Last year, much political hay was made of grocery prices, particularly eggs. It didn’t matter that inflation was up worldwide after the COVID pandemic, nor that the United States had managed to slow it down better than any other country. The price of eggs was the talk of the nation, emblematic of consumer frustration.
My income is limited. Two months each year when I do not teach, I am eligible for food stamps. Thus, I am well aware of the price of eggs and yet dubious as to why it got so much attention. The week before Election Day, NPR aired several stories on consumer anxiety that included a clip of a man complaining that “eggs cost $6.99 a dozen at Seven-Eleven.”
Prices at Seven-Eleven are not representative of average costs. Convenience store prices are high because their hours and locations are convenient — it’s right there in the name. Fancy brown eggs, supposedly from hens fed better grain and allowed to run around, were just $3.49 a dozen at Acme this week. While some grocery prices are higher than they were before COVID, the percentage of my budget spent on groceries seems the same. My income is slightly higher and, like many, I buy differently when prices go up.
But there is one budget item skyrocketing like Lex Luthor trying to outpace Superman: homeowners insurance.
I own two side-by-side homes, living in one and renting out the other. In April of 2020, while COVID had us sheltered in our homes, a major hail storm hit Akron. In its aftermath, Akronites described 2020 on social media as cursed in biblical proportions. For me, however, the hail proved a blessing. Liberty Mutual covered the cost of a complete new roof for my rental home and the replacement of the porch roof of my residence.
I soon learned, however, that insurers commonly raise rates after a claim. The premiums for my residential home increased from roughly $1,400 to $1,700. I responded by switching to an independent insurance agent who found a policy with Cincinnati Insurance that not only lowered my premiums to $1,200 (less than before the claim), it also increased my coverages.
In the fall of 2023, my residential home’s premium again went up to $1,700 while my rental property’s premium stayed about the same. My agent told me it had to do with inflation as the costs of rebuilding homes had increased given the increased costs of materials. I kept the policies.
Last fall my rental property’s insurance increased slightly, but my residential home’s premium jumped to $2,620. That’s more than double what I paid just three years earlier on a home for which I have made no claims during that time. My agent told me the latest increases were due to the high number of claims nationwide resulting from natural disasters.

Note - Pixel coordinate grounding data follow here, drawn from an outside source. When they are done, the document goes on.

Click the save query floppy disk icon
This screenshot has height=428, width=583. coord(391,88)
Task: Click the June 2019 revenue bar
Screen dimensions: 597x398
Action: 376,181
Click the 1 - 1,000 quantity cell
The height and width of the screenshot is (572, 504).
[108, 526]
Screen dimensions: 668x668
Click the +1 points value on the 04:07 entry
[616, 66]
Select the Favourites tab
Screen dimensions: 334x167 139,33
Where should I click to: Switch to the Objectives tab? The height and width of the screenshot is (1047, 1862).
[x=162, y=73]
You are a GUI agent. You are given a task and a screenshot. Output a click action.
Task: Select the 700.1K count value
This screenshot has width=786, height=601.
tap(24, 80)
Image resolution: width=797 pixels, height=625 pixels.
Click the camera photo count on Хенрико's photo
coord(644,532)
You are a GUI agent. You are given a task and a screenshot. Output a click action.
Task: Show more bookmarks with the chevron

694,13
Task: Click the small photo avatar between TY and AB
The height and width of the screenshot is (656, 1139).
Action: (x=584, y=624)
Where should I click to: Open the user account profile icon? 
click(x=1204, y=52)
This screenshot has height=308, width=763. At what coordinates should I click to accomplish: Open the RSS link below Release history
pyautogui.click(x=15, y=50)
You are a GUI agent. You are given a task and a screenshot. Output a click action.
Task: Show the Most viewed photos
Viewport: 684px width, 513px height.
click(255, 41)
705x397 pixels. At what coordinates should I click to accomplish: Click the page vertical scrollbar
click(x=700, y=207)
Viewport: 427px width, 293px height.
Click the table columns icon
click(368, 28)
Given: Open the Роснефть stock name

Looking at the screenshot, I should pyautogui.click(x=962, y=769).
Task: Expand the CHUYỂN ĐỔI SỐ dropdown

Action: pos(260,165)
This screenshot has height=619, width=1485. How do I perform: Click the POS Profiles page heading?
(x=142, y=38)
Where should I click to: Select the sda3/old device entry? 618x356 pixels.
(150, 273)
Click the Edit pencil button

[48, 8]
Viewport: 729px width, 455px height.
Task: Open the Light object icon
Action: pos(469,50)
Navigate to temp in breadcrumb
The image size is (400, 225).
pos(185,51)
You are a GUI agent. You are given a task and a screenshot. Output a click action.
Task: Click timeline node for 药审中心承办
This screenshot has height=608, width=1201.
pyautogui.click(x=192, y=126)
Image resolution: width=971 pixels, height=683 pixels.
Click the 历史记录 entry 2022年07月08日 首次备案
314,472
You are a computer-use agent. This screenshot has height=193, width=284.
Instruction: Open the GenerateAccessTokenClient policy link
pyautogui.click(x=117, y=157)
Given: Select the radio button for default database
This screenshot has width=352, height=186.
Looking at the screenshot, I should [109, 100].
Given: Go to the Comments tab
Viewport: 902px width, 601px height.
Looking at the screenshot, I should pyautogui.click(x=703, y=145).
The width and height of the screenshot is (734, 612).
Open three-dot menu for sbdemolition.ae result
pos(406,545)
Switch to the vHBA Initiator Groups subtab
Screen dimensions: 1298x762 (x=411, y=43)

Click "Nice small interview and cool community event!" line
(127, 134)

This time I sought competing quotes from other companies. My auto insurer, Geico, was $600 less for my residential home, but $400 more for my rental while all the coverages were much lower than what I have now. Multiple independent agencies came within $100 of my existing policy premiums, and gave the same reason for the high prices — recent heavy losses due to natural disasters.
According to Forbes Magazine, in 2023 homeowners insurance increased by 10% or more in over 25 states. The cumulative increase between 2018 and 2023 for nine well-known insurance companies was between 32% (Allstate) to a whopping 55% (Progressive). A 10th company, State Farm, was the list’s outlier as their rates went up only 14%.
Unlike the Gulf and Atlantic Seaboard states, in Northeast Ohio we mercifully do not suffer hurricanes. Nor do we have ravaging wildfires and destructive earthquakes like California. And while it’s not true of the entire state, in our part of Ohio tornadoes are infrequent and seldomly devastating. For my homes, the elevation of the land they’re built upon means flooding will never be a concern.
Yes, insurance is a pooling together of premiums so when disasters occur the funding exists to rebuild. But does it not seem reasonable that regions like ours — where the chances of it being declared a federal disaster area are close to zero — should have insurance rates markedly lower than in regions prone to natural disasters?
In three years time, the monthly mortgage payment on my residential home has risen by more than $200, more than half of which is because of increased insurance premiums. Unlike groceries, this markedly effects my limited budget. Politicians can’t do much about the price of eggs, but they can pass legislation that regulates premium increases for homeowners insurance. And should NPR call me for a quote, I’ll give one far better than the Seven-Eleven egg man.